#### TASKS
(1) Answer these questions using the album review.
(a) What is the album's opening track called?
(b) What was the singer diagnosed with last summer?
(c) Which song does the review call the album stand-out?
(2) Summarize the album review in two sentences.
(3) Reproduce the part of the album review starting at "Making Up And" and ending at "that’s true too.".

PASSAGE FOR REVIEW: Begin

Give The People What The Want already sounds like a timeless album. This isn’t that surprising, considering what Sharon Jones And The Dap-Kings have given us before: 2010’s I Learned The Hard Way revived big band scuffle churned up with jazzy slinkiness, and with it came a new appreciation for the kinds of nouveau vintage sounds Jones and the Kings were near-effortlessly churning out. And while I Learned The Hard Way was layered, sometimes anguished and always complex, Give The People What That Want carries a confident subtlety and uncalculated breeziness that makes it easy to fully immerse yourself in it.
 
The album’s opening track is called Retreat!, though it actually sounds more like “full steam ahead.” The trumpets blare, the tenor sax parades in the background and Jones cannon-balls right into her raw, never faltering croon. It’s worth mentioning that the singer was diagnosed with bile-duct cancer last summer, which delayed the Give The People What They Want release date, but I don’t think that’s what people will remember about this album. Although it’s difficult not to imagine a newfound strength in Jones’s voice—like she knows a misstep is a statistical impossibility—the LP still stands on its own as a pressing piece of music.
 

 
The Dap-Kings prove once again to be an almost mind-bogglingly crisp backing band, with tickingly taught percussion, sticky bass lines and sweat-inducing brass. But it’s Jones, of course, who holds together every song with her now-classic vox. Album stand-out Now I See showcases a slightly angrier, proudly determined side of Jones. Her vocals move, almost visibly, from subdued NPR host to a down-but-never-out lounge singer. Stranger To My Happiness is equally bold, charging and pulsing with each bass lick and trumpet blare.
 
Making Up And Breaking Up is a lightly shimmering track with cascading vocal harmonies; We Get Along brings Jones’s effortless tenor to the forefront of a mangled soul symphony. And although the people may get what they want, on People Don’t Get What They Deserve, Jones laments the empty promise that hard work always brings reward. But for Jones and the Dap-Kings, this album is proof that sometimes, just sometimes, that’s true too.

PASSAGE FOR REVIEW: End
SUPPLIED MATERIAL: Begin

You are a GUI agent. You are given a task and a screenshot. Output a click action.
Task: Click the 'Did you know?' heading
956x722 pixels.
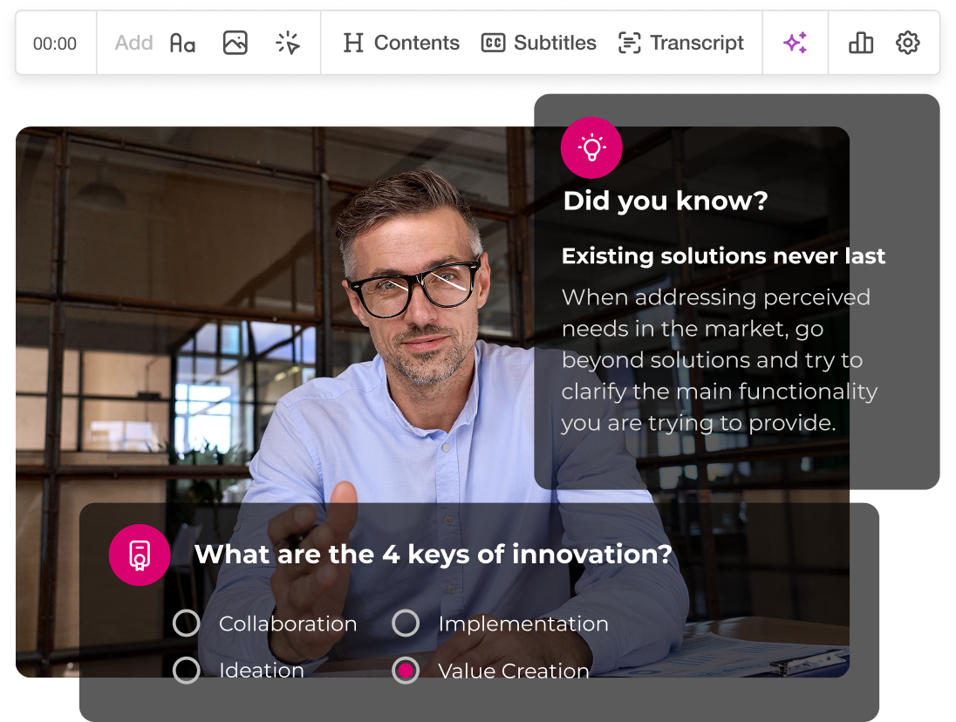[666, 201]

SUPPLIED MATERIAL: End

#### SOLUTIONS IN ORDER
(1)
(a) Retreat!
(b) Bile-duct cancer
(c) Now I See

(2) The review says Sharon Jones And The Dap-Kings' Give The People What They Want already sounds timeless and, unlike the layered and complex I Learned The Hard Way, carries a confident subtlety and breeziness. It praises the Dap-Kings as a crisp backing band but credits Jones's voice with holding every song together, singling out tracks such as Retreat!, Now I See and Stranger To My Happiness.

(3)
Making Up And Breaking Up is a lightly shimmering track with cascading vocal harmonies; We Get Along brings Jones’s effortless tenor to the forefront of a mangled soul symphony. And although the people may get what they want, on People Don’t Get What They Deserve, Jones laments the empty promise that hard work always brings reward. But for Jones and the Dap-Kings, this album is proof that sometimes, just sometimes, that’s true too.